What can you say about the adopted selves in Oscar Wilde's The Importance of Being Earnest?

The adopted selves in The Importance of Being Ernest are traditionally thought of as Oscar Wilde's commentary on the pretensions of Victorian society. Victorian society was highly moralistic and very structured. Every person had their role and were expected--even assumed--to not deviate from it. People married and had children, never stepping out on their spouses and not, under any circumstances, engaging in "immoral" behavior. Wilde himself was a living example of how untrue this was. He was married but carried on affairs with men, eventually initiating an arrest, imprisonment, and trial for "gross indecency" with men. He was an accepted member of high society and a socialite as well as a Protestant with Catholic leanings. He was a study of duality himself. 

The Importance of Being Ernest mocks Victorian expectations that everyone was what they seemed to be. In the play, almost no one is what they seem--or even necessarily what they think they are. Jack poses as Earnest when he goes to the city so he can do what he pleases on the pretense that he is helping keep his little brother Ernest in line; in reality, he "becomes" Ernest and goes partying. Algernon, who poses as the made-up cousin Ernest of Jack to woo Cecily, turns out to, in fact, be named Ernest. Algernon normally uses a made-up friend Bunbury as an excuse to leave the city and visit the country to do what he pleases. When they slip into their alternate realities, the lies become their realities. Wilde knows from experience that this is a reality of Victorian society; he's merely exposing it--confusingly yet comically. Such behavior and illusions would be necessary for many, if not most, Victorians to maintain sanity in such a restrictive society. 

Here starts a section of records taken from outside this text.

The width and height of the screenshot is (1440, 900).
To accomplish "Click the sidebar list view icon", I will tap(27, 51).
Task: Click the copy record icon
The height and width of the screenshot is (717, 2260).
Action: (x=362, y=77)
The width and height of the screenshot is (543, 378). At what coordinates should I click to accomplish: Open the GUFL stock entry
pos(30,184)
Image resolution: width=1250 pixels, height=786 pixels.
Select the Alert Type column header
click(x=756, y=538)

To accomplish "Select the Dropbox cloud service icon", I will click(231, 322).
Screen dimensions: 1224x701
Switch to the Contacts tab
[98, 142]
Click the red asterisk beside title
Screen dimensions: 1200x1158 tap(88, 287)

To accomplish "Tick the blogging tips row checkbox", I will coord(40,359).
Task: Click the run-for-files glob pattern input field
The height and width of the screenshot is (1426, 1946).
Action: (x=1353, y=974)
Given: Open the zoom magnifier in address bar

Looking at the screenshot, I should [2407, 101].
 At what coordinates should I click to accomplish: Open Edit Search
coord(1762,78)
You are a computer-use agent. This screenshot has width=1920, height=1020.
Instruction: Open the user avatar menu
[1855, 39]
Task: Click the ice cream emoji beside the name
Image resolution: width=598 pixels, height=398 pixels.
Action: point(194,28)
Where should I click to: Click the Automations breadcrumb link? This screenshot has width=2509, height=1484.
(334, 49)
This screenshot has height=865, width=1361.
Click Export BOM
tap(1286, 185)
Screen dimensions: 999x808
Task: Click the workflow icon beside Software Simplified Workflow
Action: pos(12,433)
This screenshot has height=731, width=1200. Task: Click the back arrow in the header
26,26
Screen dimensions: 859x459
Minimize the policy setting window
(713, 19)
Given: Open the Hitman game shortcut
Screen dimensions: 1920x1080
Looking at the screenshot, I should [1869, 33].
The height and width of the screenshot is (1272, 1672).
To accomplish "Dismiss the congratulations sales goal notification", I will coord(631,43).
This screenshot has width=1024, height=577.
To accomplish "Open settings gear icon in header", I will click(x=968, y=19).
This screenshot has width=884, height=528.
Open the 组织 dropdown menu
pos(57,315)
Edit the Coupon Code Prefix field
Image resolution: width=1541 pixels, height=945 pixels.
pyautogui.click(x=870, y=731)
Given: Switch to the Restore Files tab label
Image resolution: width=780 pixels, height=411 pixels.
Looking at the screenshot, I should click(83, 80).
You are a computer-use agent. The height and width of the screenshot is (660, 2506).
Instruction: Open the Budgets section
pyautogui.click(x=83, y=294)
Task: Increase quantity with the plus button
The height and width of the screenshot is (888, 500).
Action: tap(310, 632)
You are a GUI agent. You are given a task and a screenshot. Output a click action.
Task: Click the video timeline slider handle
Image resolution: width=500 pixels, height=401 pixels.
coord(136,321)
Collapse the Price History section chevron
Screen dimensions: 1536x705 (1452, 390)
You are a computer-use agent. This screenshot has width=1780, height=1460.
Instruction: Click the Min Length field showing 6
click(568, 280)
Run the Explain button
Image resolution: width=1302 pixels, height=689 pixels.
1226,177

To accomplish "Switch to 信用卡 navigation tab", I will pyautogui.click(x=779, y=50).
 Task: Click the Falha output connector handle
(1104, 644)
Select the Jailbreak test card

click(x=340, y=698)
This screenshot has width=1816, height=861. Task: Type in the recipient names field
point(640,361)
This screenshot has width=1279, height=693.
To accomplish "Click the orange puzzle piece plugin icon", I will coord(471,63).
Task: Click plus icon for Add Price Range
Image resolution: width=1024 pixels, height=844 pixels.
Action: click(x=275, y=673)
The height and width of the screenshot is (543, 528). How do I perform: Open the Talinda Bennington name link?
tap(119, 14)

Another way of looking at the question is that Wilde was commenting (perhaps) on the fact that art imitates life and vice versa. Reality, in this play, follows imagination. Take, for example, the fact that each of the friends decide to have themselves christened "Ernest"--Jack, in love with Gwendolyn, who thinks his name is Ernest, solves the problem by deciding to have his name changed; and Algernon, having conspired to meet Jack's cousin Cecily and already posing as Ernest to meet her--and having learned that she is particularly drawn to the name--decides to have his name changed, as well. We also have the example of Cecily whose fictitious realities, created and written to escape the boredom of her life, are more real to her than her actual life.